- Opening Delimiter -

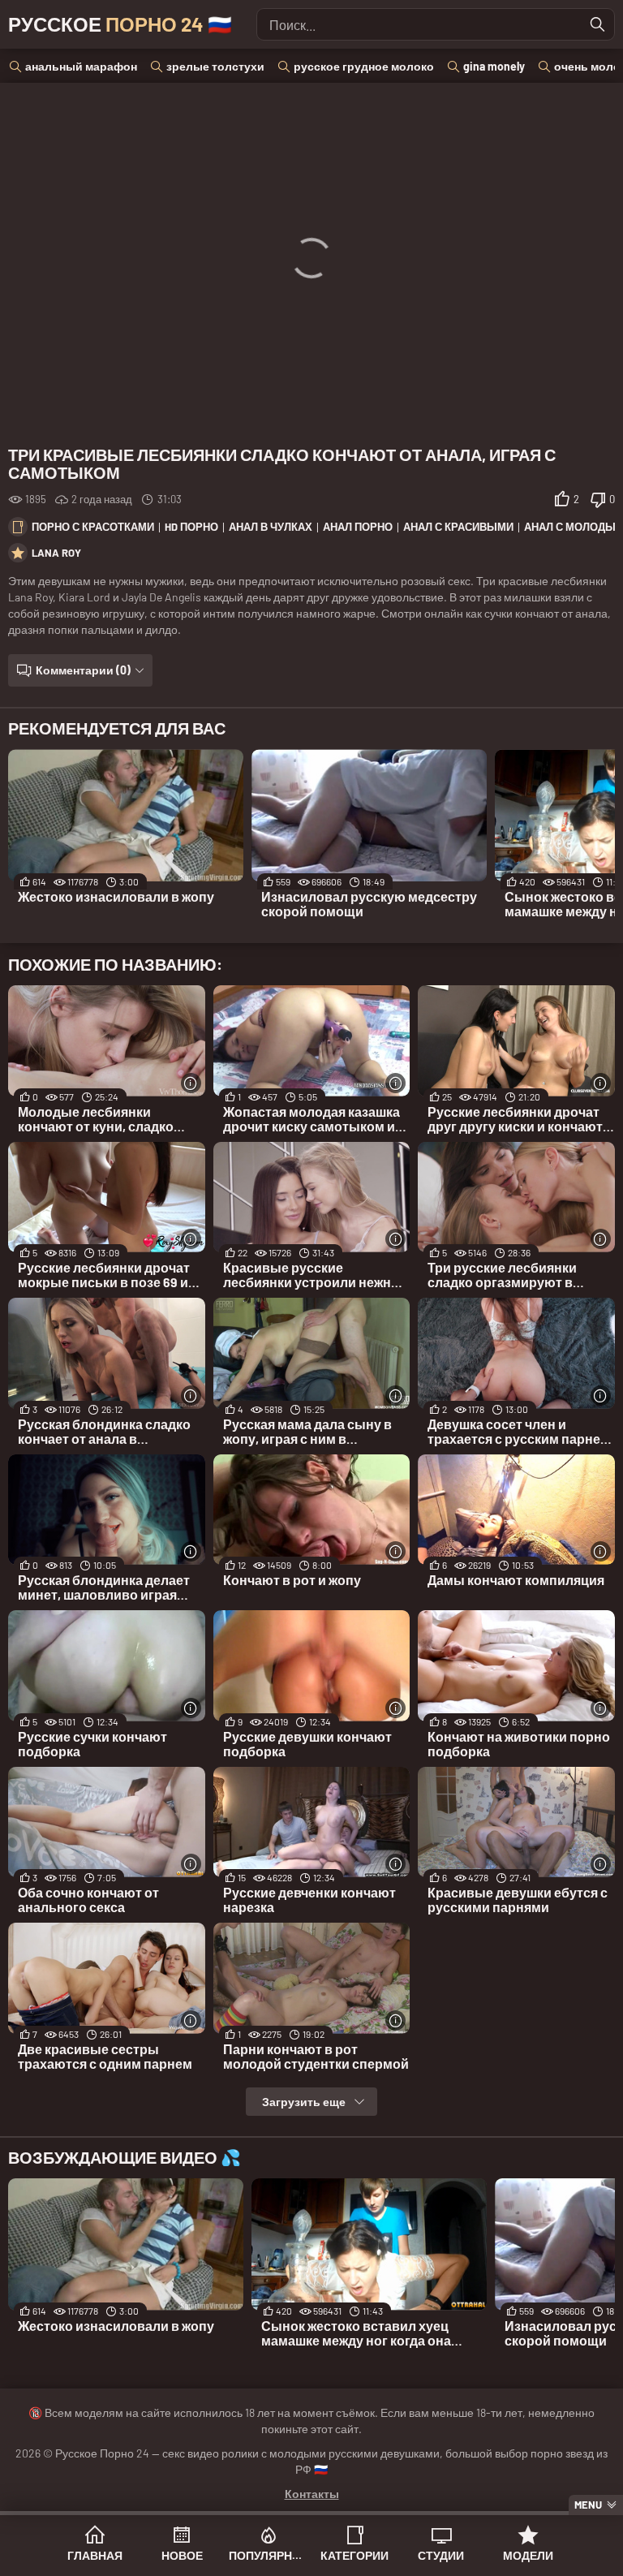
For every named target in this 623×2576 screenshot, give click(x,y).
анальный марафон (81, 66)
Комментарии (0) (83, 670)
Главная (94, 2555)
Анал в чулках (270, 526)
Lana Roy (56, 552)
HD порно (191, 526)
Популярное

- Closing Delimiter -

> Task to carry out: Pictures excluded, set down all the entries exactly.

> Result of this exercise:
For every named target in this 623×2576 screenshot, give click(x,y).
анальный марафон (81, 66)
Комментарии (0) (83, 670)
Главная (94, 2555)
Анал в чулках (270, 526)
Lana Roy (56, 552)
HD порно (191, 526)
Популярное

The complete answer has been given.